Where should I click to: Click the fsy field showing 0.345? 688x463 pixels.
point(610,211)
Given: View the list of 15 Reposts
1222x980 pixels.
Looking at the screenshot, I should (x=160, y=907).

═══

Can you duplicate the items without any changes, starting with the line containing "Given: View the list of 15 Reposts" and continuing through the end of the items, with both of those lines included?

## Solution to this problem
Given: View the list of 15 Reposts
1222x980 pixels.
Looking at the screenshot, I should (x=160, y=907).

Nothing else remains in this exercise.